The workhorse rocket operated by Arianespace performed as reliably as ever as it blasted off from the Kourou spaceport in French Guiana at 6 p.m. ET on its 117th flight. You can watch the moment when it lifts off in the video below:

Ariane 5’s final mission was a routine affair, deploying a French military communications satellite and a German communications satellite. Recent flights, however, saw it deploy the much-celebrated James Webb Space Telescope, which is sending scientists fresh data from deep space, and the Jupiter Icy Moons Explorer (JUICE) spacecraft, which is on its way to explore Jupiter and its three largest icy moons.

“This 117th and last Ariane 5 mission is emblematic in several respects,” Stéphane Israël, CEO of Arianespace, said in a release. “Ariane 5 has just deployed two telecommunications satellites, Syracuse 4B and Heinrich-Hertz-Satellit, for France and Germany, the first two contributors to the Ariane program, [and] this mission is also emblematic of Ariane 5’s ability to perform dual launches, which constitutes the very core of its success, with 197 satellites placed in geostationary orbit out of a total of 239 satellites deployed. Over its career, Ariane 5 has served 65 institutional and commercial customers from 30 countries.”

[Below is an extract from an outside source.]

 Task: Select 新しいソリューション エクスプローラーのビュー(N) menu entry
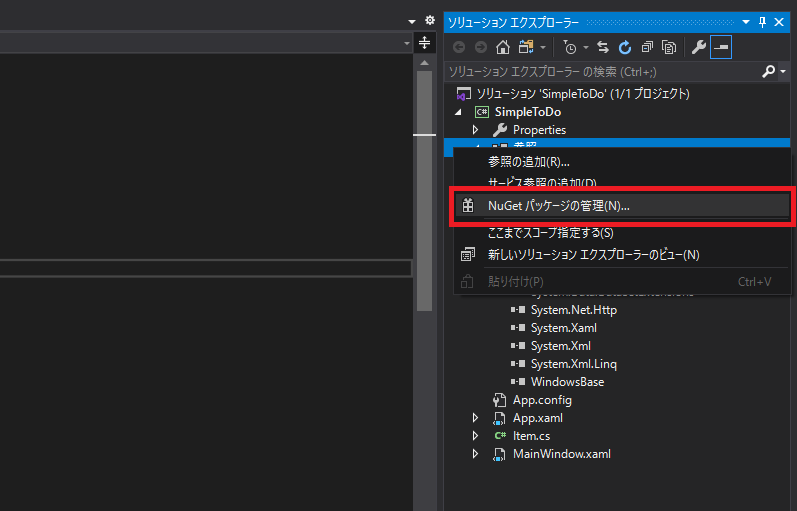[593, 255]
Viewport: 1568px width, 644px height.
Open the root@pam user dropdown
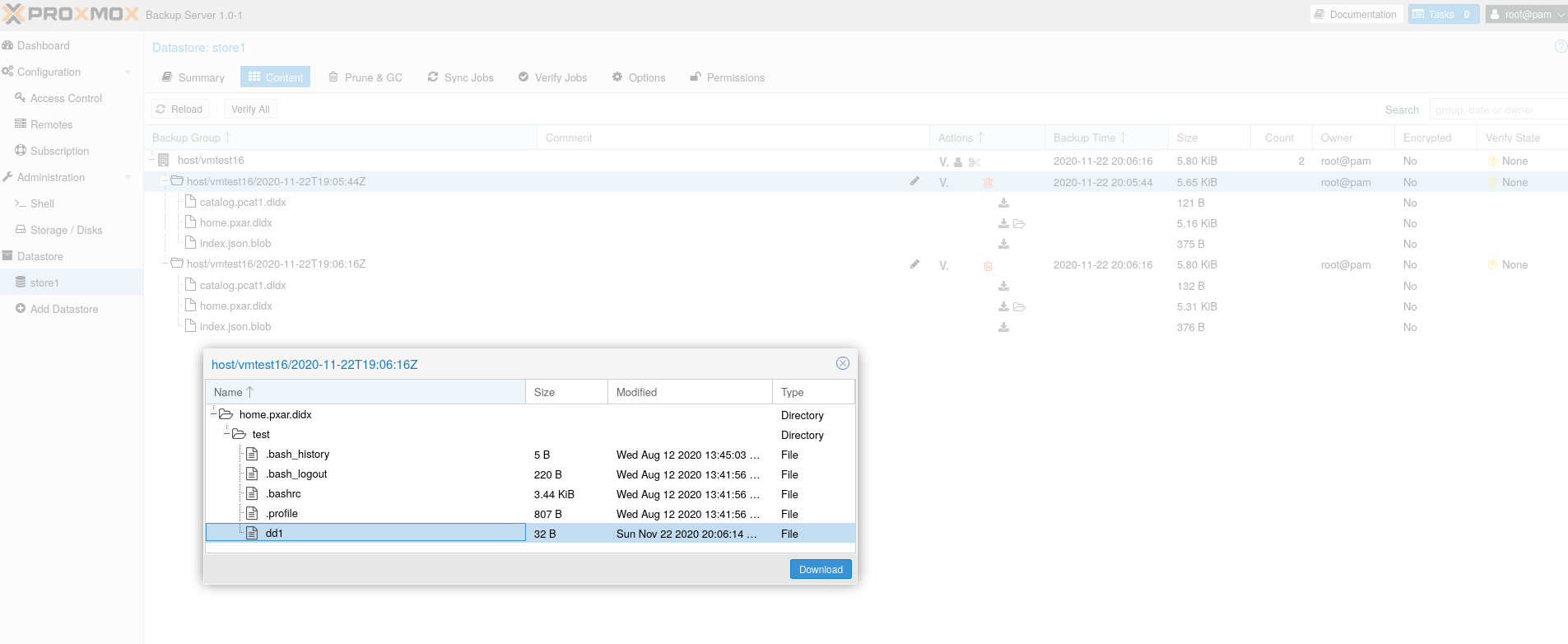(1526, 14)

The 164-foot-tall (50-meter) Ariane 5 rocket looks similar to SpaceX’s Falcon Heavy and United Launch Alliance’s Delta IV, with a core booster and two side boosters giving it extra power for more complex deployments involving heavier payloads. A couple of minutes after launch, the two side boosters separate from the core stage, which carries on burning as it lifts the payload to orbit.

In its lifetime, the rocket suffered only two complete failures — one on its maiden flight in 1996 and another in 2002.

Ariane 5’s retirement means that Europe currently has no heavy-lift rocket available. With few options until it deploys the Ariane 6, Europe has to look elsewhere for launch assistance. Just last week, for example, it used SpaceX’s reliable Falcon 9 rocket in a launch from U.S. soil to deploy its Euclid satellite for a mission involving the exploration of dark matter.

Ariane 6 is currently undergoing tests ahead of its maiden flight. It was supposed to launch for the first time in 2020, but delays mean that it won’t get off the ground until later this year at the earliest.